[Collected data entries]
——————

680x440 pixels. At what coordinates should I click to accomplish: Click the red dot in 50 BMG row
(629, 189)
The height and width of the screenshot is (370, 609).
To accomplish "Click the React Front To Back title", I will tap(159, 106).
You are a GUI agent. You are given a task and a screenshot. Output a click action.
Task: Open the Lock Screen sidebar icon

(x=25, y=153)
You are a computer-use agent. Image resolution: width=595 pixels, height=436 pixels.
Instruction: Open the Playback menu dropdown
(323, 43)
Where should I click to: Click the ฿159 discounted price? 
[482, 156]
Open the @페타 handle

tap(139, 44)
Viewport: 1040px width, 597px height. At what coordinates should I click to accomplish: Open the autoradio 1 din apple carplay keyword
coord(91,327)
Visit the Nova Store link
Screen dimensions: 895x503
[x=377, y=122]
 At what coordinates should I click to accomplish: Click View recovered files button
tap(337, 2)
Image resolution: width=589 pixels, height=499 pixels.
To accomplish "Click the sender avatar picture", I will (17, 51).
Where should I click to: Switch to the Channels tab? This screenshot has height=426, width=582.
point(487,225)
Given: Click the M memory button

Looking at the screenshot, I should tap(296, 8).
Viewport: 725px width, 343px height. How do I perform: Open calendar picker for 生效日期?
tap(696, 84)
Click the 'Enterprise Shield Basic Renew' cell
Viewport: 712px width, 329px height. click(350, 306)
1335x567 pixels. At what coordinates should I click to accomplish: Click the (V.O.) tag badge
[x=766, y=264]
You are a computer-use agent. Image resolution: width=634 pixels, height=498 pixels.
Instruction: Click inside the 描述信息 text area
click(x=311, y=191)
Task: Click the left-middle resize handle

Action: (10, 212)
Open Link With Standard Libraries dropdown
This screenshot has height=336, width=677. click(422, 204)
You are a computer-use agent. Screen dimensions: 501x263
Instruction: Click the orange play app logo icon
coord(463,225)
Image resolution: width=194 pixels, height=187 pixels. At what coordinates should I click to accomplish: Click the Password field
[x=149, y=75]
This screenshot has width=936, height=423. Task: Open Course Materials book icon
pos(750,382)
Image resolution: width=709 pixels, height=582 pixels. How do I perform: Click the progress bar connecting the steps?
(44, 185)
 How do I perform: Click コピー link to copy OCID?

——————

**TO DO:** Above are some records; repeat all of them exactly.

**RESPONSE TO THIS TASK:**
680x440 pixels. At what coordinates should I click to accomplish: Click the red dot in 50 BMG row
(629, 189)
The height and width of the screenshot is (370, 609).
To accomplish "Click the React Front To Back title", I will tap(159, 106).
You are a GUI agent. You are given a task and a screenshot. Output a click action.
Task: Open the Lock Screen sidebar icon

(x=25, y=153)
You are a computer-use agent. Image resolution: width=595 pixels, height=436 pixels.
Instruction: Open the Playback menu dropdown
(323, 43)
Where should I click to: Click the ฿159 discounted price? 
[482, 156]
Open the @페타 handle

tap(139, 44)
Viewport: 1040px width, 597px height. At what coordinates should I click to accomplish: Open the autoradio 1 din apple carplay keyword
coord(91,327)
Visit the Nova Store link
Screen dimensions: 895x503
[x=377, y=122]
 At what coordinates should I click to accomplish: Click View recovered files button
tap(337, 2)
Image resolution: width=589 pixels, height=499 pixels.
To accomplish "Click the sender avatar picture", I will (17, 51).
Where should I click to: Switch to the Channels tab? This screenshot has height=426, width=582.
point(487,225)
Given: Click the M memory button

Looking at the screenshot, I should tap(296, 8).
Viewport: 725px width, 343px height. How do I perform: Open calendar picker for 生效日期?
tap(696, 84)
Click the 'Enterprise Shield Basic Renew' cell
Viewport: 712px width, 329px height. click(350, 306)
1335x567 pixels. At what coordinates should I click to accomplish: Click the (V.O.) tag badge
[x=766, y=264]
You are a computer-use agent. Image resolution: width=634 pixels, height=498 pixels.
Instruction: Click inside the 描述信息 text area
click(x=311, y=191)
Task: Click the left-middle resize handle

Action: (10, 212)
Open Link With Standard Libraries dropdown
This screenshot has height=336, width=677. click(422, 204)
You are a computer-use agent. Screen dimensions: 501x263
Instruction: Click the orange play app logo icon
coord(463,225)
Image resolution: width=194 pixels, height=187 pixels. At what coordinates should I click to accomplish: Click the Password field
[x=149, y=75]
This screenshot has width=936, height=423. Task: Open Course Materials book icon
pos(750,382)
Image resolution: width=709 pixels, height=582 pixels. How do I perform: Click the progress bar connecting the steps?
(44, 185)
 How do I perform: Click コピー link to copy OCID?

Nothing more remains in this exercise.